Your instructions:
Include the line containing "Given: Mute scene audio via the speaker icon" and every line after it up to the end of the material below; reproduce them exactly and drop the pictures.

-- Dataset content follows --

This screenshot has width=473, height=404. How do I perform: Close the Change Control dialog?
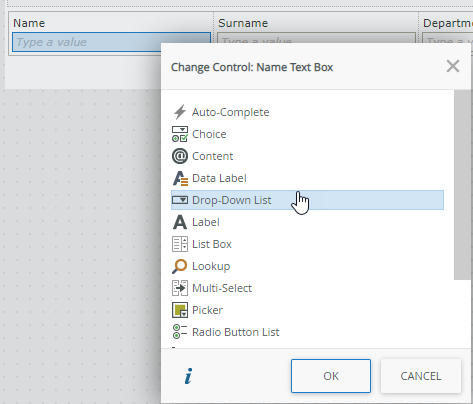point(453,66)
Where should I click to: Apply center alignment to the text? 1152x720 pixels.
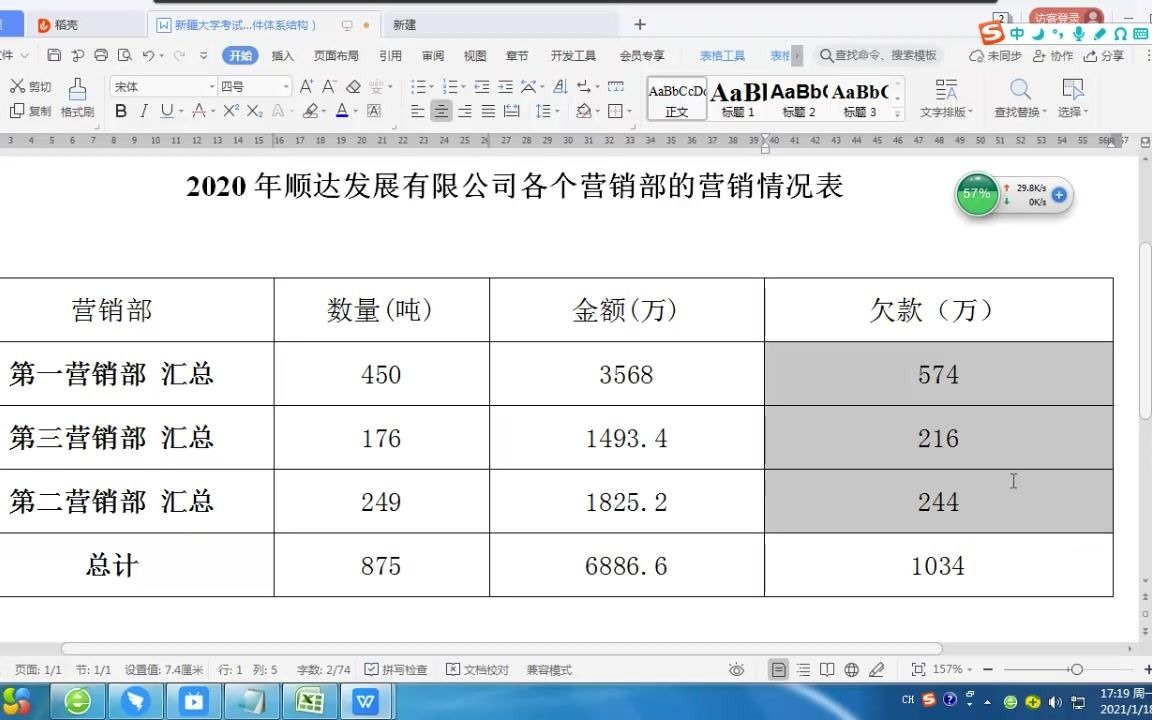[441, 112]
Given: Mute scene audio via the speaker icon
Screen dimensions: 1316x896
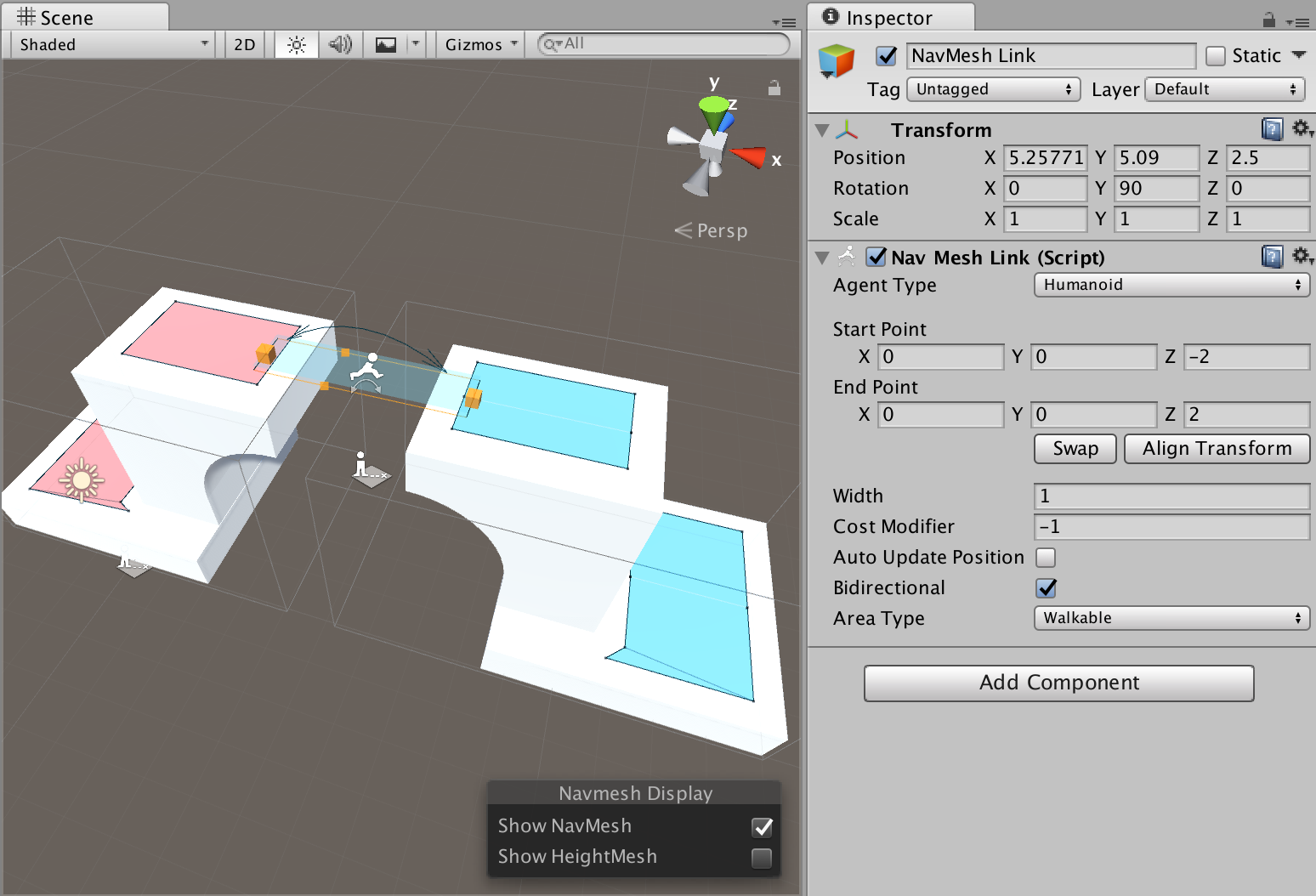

-- Dataset content concluded --

Result of this exercise:
Given: Mute scene audio via the speaker icon
Screen dimensions: 1316x896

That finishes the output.